Microarray gene expression analysis, an important component in the design of in-silico molecular medicine methods, has made possible to monitor the expression level of thousands of genes under different samples (conditions) at the same time. The analysis can yield novel information regarding cellular mechanisms, regulatory functions of genes, functions of genes and proteins, gene network structure, and pathways, and can relate the risk of being affected by diseases to gene expression profiles which are characteristics for phenomenon such as Alzheimer’s Disease (AD). Particularly in AD where the effective diagnosis includes annotation, early detection, distinction, and prediction, data mining and statistical approaches offer the promise for precise, accurate, and functionally robust analysis of gene and protein expression data. In this proposal we will investigate into the miRNA expressions of AD patients and age-matched controls by designing and developing algorithms to discover correlated and co-regulated sets of miRNA patterns that have a biologically significant role in the progression of Alzheimer’s. Our approach lies in the design and development of computationally efficient algorithms for dimensionality and noise reduction followed by supervised classification of gene expression data using the theory of association rules and clustering with the biological characterization of sets of genes discovered. We hypothesize that rank-based associations for unsupervised clustering can provide biologically significant correlations among co-regulated miRNA profiles with a higher specificity and sensitivity.

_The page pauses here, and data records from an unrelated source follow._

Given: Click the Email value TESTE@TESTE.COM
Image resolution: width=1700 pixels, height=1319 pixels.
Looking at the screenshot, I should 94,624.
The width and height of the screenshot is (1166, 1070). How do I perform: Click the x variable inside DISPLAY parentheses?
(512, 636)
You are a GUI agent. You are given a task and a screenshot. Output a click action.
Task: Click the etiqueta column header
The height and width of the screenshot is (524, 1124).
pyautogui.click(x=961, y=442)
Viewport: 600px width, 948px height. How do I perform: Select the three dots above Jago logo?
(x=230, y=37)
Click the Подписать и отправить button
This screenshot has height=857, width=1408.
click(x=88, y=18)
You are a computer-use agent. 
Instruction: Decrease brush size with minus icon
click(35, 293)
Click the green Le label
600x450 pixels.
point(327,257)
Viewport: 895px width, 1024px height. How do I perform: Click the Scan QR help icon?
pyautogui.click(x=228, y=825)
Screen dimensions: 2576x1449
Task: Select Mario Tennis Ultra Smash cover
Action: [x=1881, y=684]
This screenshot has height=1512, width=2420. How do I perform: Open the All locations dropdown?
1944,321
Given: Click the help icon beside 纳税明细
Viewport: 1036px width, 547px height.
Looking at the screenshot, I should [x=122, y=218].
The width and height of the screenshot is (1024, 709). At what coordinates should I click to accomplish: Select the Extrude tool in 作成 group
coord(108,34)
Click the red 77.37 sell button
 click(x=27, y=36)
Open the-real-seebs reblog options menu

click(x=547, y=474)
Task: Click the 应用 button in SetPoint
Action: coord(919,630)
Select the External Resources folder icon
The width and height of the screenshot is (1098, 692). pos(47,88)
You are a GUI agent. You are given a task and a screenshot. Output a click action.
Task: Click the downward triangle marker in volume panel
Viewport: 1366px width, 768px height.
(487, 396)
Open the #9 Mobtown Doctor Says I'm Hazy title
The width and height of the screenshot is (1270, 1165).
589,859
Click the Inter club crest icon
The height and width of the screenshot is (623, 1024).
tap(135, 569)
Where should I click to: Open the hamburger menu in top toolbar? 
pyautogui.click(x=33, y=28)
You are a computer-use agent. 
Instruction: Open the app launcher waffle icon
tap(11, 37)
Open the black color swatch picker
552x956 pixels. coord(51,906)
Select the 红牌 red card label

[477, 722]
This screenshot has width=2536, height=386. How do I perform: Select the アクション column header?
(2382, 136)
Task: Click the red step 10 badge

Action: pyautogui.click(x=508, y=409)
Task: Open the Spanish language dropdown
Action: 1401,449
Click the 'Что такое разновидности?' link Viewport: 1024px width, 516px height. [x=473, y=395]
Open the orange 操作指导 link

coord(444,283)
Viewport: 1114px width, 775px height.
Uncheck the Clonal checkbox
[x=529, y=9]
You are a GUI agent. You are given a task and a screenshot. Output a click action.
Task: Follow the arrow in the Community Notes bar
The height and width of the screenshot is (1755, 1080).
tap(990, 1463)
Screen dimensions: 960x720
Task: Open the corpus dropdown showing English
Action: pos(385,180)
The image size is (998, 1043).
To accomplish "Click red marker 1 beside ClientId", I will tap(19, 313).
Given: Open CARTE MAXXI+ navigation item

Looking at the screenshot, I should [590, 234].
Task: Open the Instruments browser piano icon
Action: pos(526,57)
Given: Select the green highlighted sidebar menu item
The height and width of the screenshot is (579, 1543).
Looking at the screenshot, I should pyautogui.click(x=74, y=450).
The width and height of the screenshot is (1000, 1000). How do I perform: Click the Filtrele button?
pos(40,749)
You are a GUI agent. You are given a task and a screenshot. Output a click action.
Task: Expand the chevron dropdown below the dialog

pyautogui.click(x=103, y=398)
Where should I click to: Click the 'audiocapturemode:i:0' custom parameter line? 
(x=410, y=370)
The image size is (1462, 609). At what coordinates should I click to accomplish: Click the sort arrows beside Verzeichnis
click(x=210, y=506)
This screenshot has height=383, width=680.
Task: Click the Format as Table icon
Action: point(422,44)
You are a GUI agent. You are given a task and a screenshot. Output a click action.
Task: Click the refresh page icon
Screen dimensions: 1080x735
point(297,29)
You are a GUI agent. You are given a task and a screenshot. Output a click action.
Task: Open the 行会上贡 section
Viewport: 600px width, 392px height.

The proposed approach will have the following algorithmic components as specific aims: a) Design algorithms for dimensionality reduction of gene expression data using the statistical indicators of “housekeeping” genes as the underlying factor of control, b) Design and develop algorithms for finding correlations in subspaces of high dimensional gene, protein expression data using theory of association rules, c) Design and develop metrics for clustering to synopsize the high dimensional gene correlations for better biological interpretation, d)Perform validation for evaluation for the discovered sets of genes for their biological significance, and e) Develop an open-source tool-kit, by incorporating the developed algorithms.

We will objectively achieve the aims of the Computational and Structural Biology core of LA-INBRE by fostering new collaborations across the State and extensively leveraging the computational resources made available through the Data Mining laboratory in the College and LONI for the design and development of algorithms.